» Problem 1
In the article on the week's economic data, transcribe the passage from "Mr Cole has" to "manufacturing lagging behind.".
» Problem 2
Which information does the article on the week's economic data call the most eagerly awaited?

» Page
>>>>>
IN a week laden with economic data, some have the potential to
surprise and upset financial markets, but the most eagerly awaited
information is the December retail sales figures, due on Wednesday.
All the pointers are to an upsurge, but analysts have not forgotten
that last year they were wrong-footed when after seasonal adjustment the
official figures yielded a sharp fall in volume.
At James Capel, Adam Cole is forecasting a rise of 0.4% in sales last
month taking the year-on-year growth rate up to 5.2%.
Other activity indicators include the Central Statistical Office's
first stab at GDP in the final quarter.
This is difficult to forecast ahead of today's figures on industrial
and manufacturing output for November, expected to show monthly
increases of around 0.5%.
Mr Cole has pencilled in GDP growth of 0.6% for the quarter and 2.4%
year-on-year. Expectations are that services have turned in an
exceptionally strong performance with manufacturing lagging behind.
<<<<<
» Given records
>>>>>
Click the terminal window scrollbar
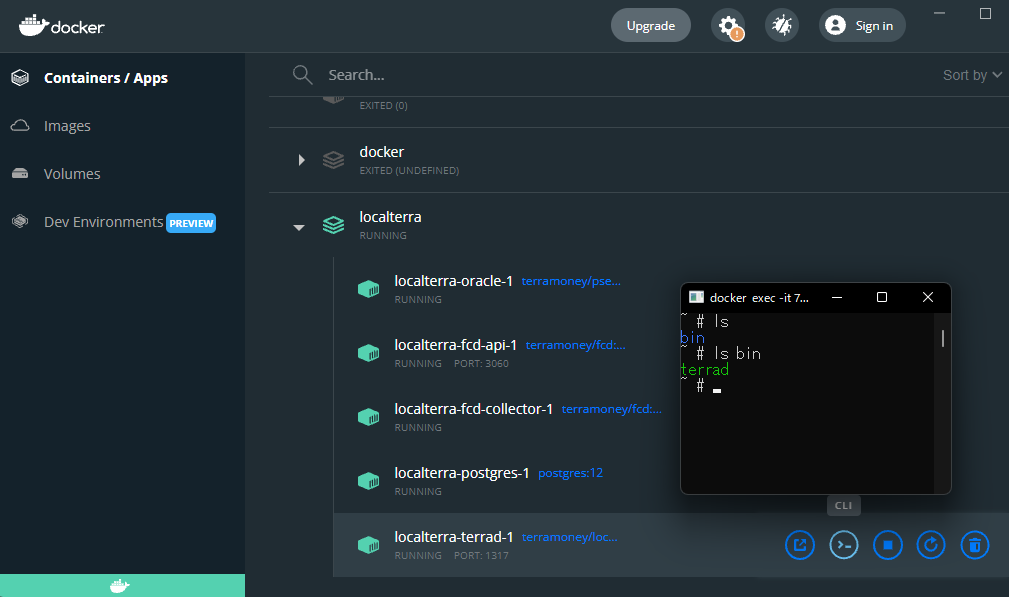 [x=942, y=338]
<<<<<
>>>>>
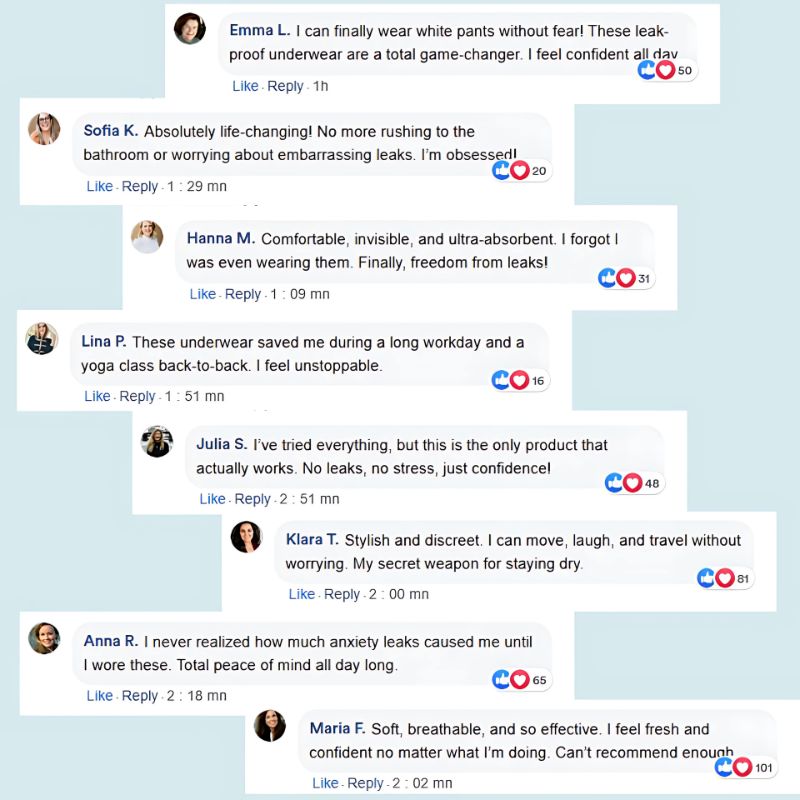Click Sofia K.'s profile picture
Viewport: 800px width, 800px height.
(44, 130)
<<<<<
» Task result 1
Mr Cole has pencilled in GDP growth of 0.6% for the quarter and 2.4%
year-on-year. Expectations are that services have turned in an
exceptionally strong performance with manufacturing lagging behind.

» Task result 2
The December retail sales figures, due on Wednesday.